Excerpts from a dataset >>
========

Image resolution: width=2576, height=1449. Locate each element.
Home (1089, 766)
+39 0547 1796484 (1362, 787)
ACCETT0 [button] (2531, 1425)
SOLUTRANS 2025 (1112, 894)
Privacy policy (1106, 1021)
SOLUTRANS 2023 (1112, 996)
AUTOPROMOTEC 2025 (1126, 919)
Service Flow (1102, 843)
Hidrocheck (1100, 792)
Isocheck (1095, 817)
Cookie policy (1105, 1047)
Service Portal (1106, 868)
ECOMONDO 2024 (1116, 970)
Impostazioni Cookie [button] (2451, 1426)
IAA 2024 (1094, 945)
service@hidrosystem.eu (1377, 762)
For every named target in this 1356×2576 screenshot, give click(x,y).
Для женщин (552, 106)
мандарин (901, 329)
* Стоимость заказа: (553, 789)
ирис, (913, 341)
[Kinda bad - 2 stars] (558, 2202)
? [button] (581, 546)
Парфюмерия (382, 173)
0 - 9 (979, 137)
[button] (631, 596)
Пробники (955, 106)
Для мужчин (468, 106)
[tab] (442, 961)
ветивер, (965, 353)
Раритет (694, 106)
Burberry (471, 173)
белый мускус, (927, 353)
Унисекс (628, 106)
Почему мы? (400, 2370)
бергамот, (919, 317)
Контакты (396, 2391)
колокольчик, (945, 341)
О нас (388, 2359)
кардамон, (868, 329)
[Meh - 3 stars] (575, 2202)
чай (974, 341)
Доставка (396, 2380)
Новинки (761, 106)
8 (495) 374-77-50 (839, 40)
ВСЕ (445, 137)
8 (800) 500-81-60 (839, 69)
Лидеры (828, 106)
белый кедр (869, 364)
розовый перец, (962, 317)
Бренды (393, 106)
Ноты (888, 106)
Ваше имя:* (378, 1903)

========

For this exercise, repeat the data above exactly.

Image resolution: width=2576, height=1449. Locate each element.
Home (1089, 766)
+39 0547 1796484 (1362, 787)
ACCETT0 [button] (2531, 1425)
SOLUTRANS 2025 (1112, 894)
Privacy policy (1106, 1021)
SOLUTRANS 2023 (1112, 996)
AUTOPROMOTEC 2025 (1126, 919)
Service Flow (1102, 843)
Hidrocheck (1100, 792)
Isocheck (1095, 817)
Cookie policy (1105, 1047)
Service Portal (1106, 868)
ECOMONDO 2024 (1116, 970)
Impostazioni Cookie [button] (2451, 1426)
IAA 2024 (1094, 945)
service@hidrosystem.eu (1377, 762)
For every named target in this 1356×2576 screenshot, give click(x,y).
Для женщин (552, 106)
мандарин (901, 329)
* Стоимость заказа: (553, 789)
ирис, (913, 341)
[Kinda bad - 2 stars] (558, 2202)
? [button] (581, 546)
Парфюмерия (382, 173)
0 - 9 (979, 137)
[button] (631, 596)
Пробники (955, 106)
Для мужчин (468, 106)
[tab] (442, 961)
ветивер, (965, 353)
Раритет (694, 106)
Burberry (471, 173)
белый мускус, (927, 353)
Унисекс (628, 106)
Почему мы? (400, 2370)
бергамот, (919, 317)
Контакты (396, 2391)
колокольчик, (945, 341)
О нас (388, 2359)
кардамон, (868, 329)
[Meh - 3 stars] (575, 2202)
чай (974, 341)
Доставка (396, 2380)
Новинки (761, 106)
8 (495) 374-77-50 (839, 40)
ВСЕ (445, 137)
8 (800) 500-81-60 (839, 69)
Лидеры (828, 106)
белый кедр (869, 364)
розовый перец, (962, 317)
Бренды (393, 106)
Ноты (888, 106)
Ваше имя:* (378, 1903)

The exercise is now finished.